(RECORDS PROVIDED begins)
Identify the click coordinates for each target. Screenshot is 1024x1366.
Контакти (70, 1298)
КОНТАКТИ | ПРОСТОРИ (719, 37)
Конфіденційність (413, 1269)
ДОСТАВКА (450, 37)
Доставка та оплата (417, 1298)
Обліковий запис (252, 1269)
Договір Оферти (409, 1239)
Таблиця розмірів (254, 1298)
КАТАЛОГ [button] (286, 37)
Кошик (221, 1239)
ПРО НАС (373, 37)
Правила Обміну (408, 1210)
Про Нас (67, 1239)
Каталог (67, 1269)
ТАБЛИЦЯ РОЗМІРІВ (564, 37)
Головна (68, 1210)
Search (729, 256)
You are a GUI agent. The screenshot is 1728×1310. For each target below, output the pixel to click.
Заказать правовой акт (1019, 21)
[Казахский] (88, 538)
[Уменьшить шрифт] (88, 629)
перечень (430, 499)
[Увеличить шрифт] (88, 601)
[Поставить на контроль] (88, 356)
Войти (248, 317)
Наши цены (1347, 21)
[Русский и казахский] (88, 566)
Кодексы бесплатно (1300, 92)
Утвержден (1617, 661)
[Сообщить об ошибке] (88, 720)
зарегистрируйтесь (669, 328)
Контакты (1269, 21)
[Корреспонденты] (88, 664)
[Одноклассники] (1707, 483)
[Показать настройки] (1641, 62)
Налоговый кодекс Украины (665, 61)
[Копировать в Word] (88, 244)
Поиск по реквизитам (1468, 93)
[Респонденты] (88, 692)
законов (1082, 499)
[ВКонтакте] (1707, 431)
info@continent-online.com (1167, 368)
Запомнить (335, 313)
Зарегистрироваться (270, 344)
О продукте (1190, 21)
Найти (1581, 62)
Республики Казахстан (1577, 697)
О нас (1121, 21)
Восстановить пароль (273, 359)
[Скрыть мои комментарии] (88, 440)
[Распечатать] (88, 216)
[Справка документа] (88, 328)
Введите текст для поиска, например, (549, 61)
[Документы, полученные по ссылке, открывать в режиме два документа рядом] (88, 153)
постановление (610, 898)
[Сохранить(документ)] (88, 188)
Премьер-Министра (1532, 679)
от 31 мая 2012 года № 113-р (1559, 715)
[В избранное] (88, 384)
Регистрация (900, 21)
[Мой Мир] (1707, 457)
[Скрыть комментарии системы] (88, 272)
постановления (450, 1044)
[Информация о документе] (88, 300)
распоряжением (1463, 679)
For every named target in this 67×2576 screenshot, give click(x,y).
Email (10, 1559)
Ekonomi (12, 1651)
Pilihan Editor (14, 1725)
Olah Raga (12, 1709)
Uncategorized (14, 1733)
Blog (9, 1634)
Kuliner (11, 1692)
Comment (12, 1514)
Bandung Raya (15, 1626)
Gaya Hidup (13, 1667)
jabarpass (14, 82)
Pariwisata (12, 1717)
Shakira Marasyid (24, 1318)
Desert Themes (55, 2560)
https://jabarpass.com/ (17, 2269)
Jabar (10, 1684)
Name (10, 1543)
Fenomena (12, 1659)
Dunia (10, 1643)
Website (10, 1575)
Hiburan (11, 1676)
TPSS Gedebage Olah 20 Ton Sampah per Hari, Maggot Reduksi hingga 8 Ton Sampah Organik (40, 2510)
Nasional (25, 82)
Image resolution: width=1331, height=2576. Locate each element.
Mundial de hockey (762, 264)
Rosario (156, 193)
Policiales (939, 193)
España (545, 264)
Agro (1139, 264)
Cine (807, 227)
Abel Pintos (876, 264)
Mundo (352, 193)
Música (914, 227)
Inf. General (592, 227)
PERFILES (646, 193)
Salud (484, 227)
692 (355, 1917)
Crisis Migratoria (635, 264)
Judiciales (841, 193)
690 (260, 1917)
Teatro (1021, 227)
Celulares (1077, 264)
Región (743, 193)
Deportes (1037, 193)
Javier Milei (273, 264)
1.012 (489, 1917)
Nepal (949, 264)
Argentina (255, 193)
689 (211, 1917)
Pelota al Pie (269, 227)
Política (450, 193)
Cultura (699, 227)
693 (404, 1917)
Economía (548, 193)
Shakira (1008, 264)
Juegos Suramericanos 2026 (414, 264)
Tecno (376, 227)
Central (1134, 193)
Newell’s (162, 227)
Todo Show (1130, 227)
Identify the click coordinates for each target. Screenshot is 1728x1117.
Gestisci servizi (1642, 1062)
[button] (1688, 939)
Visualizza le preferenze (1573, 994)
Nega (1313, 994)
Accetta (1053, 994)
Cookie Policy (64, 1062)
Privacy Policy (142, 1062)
(RECORDS PROVIDED ends)
Gather from the entries above all lines that include the string "each".

_RESPONSE FOR THIS EXERCISE:_
Identify the click coordinates for each target. Screenshot is 1024x1366.
You are a GUI agent. The screenshot is 1728×1310. For each target below, output the pixel to click.
Image resolution: width=1331, height=2576. Locate each element.
Identify the click coordinates for each target. Screenshot is 1728x1117.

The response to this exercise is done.